Cuando los berlineses, conscientes de que por fin nadie procuraría matarlos por atentar contra el orden establecido, comenzaron a destruir el muro que mejor que nada simbolizaba lo que se tomaba por la división del planeta entre el mundo capitalista y el comunista, todos entendían que se trataba de un “hecho histórico”. No se equivocaban. En Europa y las Américas, “la caída del muro” penetraría más profundamente en la memoria colectiva que la implosión de la mismísima Unión Soviética al convertirse en seguida en una suerte de misil verbal multiuso para disparar contra los sospechosos de izquierdismo, los que, por su parte, no tardarían en contestar gritando “imperialista” o “neoliberal”.
Es que, para decepción de muchos, el desmoronamiento asombrosamente rápido del “socialismo realmente existente”, aquella caricatura cruel y policíaca de las utopías tan caras a los contestatarios occidentales, no puso fin a la Historia en el sentido hegeliano del tópico que popularizaría Francis Fukuyama. Antes bien, liberó a los visceralmente opuestos al Estado de sus propias sociedades del presunto deber de reivindicar a regímenes genocidas, oscurantistas, hiperburocráticos y grotescamente ineficaces obligándolos a reubicar “la alternativa” en el terreno inexpugnable de la imaginación.
Puede que el capitalismo liberal aún lleve todas las de ganar, pero fuera de Washington es difícil encontrar muchas manifestaciones del triunfalismo típico de los días finales de la década de los noventa. La sensación de que el futuro no será tan lineal como algunos habían supuesto luego de la demolición del muro no se debe sólo a la irrupción del islamismo militante o a las actividades a menudo truculentas de los globalifóbicos, sino también a que el sistema dominante es tan dinámico y tan imprevisible que podría estallar en cualquier momento por ser cada vez más numerosos los reacios a dejarse reciclar al ritmo infernal dictado por “el mercado” impulsado por el progreso tecnológico.

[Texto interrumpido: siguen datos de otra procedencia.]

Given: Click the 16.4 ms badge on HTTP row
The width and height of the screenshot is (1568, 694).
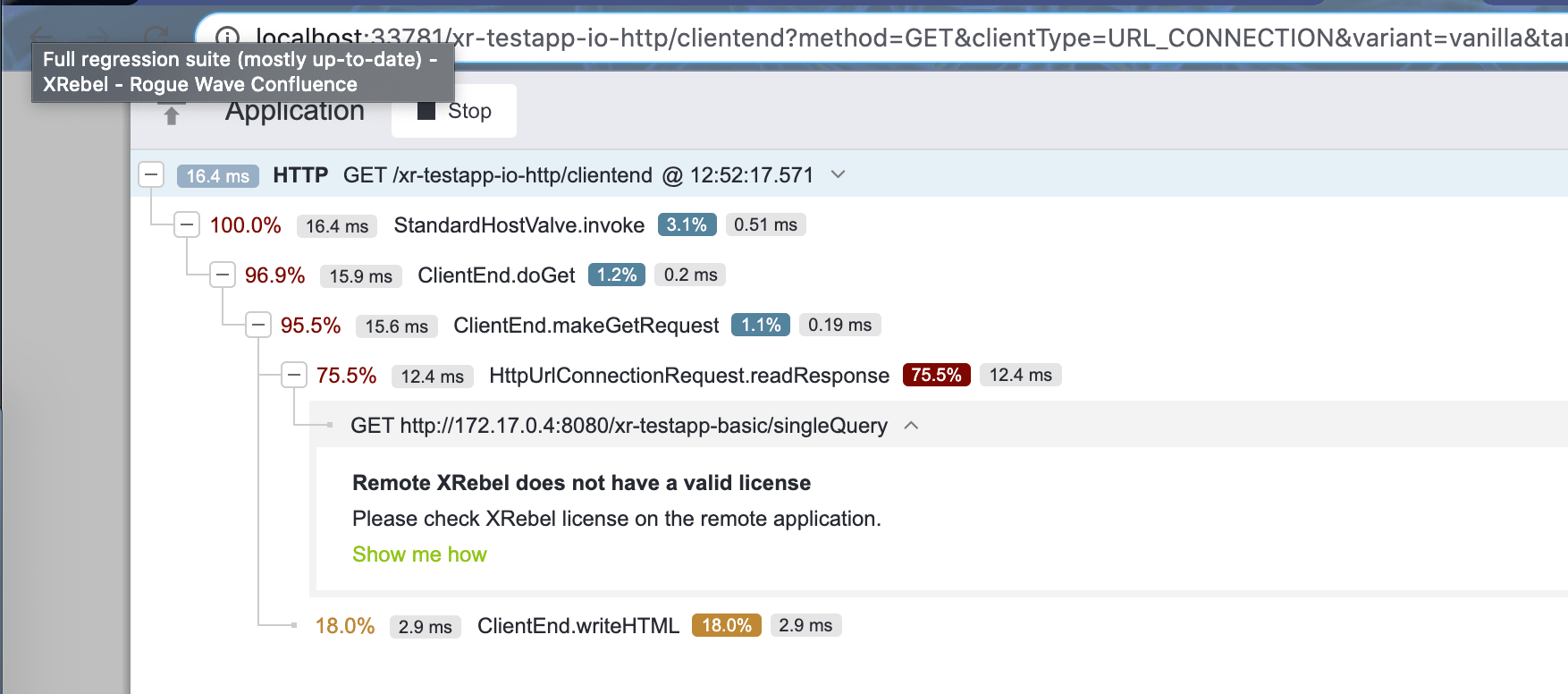Looking at the screenshot, I should (x=218, y=175).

Por cierto, la evolución posterior a la “caída del muro” de lo que había sido “la República Democrática Alemana”, o sea, la Zona Soviética, no ha motivado mucho optimismo entre los que quisieran poder creer que en adelante todos los pueblos, debidamente curados de las malsanas obsesiones ideológicas que habían marcado a fuego el siglo XX, provocando decenas de millones de muertos y un universo carcelario de dimensiones continentales, se entregarían al sueño norteamericano. Mal que bien, los seres humanos no son tan pragmáticos. Los festejos por la eliminación del imperio soviético duraron poco.
Para la Argentina, la incapacidad patente de los alemanes –¡los alemanes!– para asegurar que las “provincias nuevas” del Este alcanzaran el nivel de vida y la moderación política propios del Oeste ha sido una noticia muy mala. A pesar de los subsidios gigantescos recibidos, inversiones realmente colosales, la presencia de un pueblo relativamente bien instruido, la disponibilidad de compatriotas acostumbrados a las exigencias del siempre competitivo capitalismo moderno dispuestos a colaborar con los “orientales”, éstos siguen siendo mucho más pobres que los “occidentales”, menos empleables, más conservadores y más propensos a dejarse tentar por el racismo violento. Puesto que ni la Argentina ni ningún otro país atrasado recibirá más que una fracción minúscula de la ayuda que ha llovido sobre el este de Alemania, sus posibilidades de “desarrollarse” cerrando por lo menos una parte de la brecha que los separa del pelotón de naciones ricas parecen ser virtualmente nulas, lo cual hace prever que, por inútiles que resulten, las rebeliones contra un sistema cuya productividad extraordinaria los humilla continuarán multiplicándose.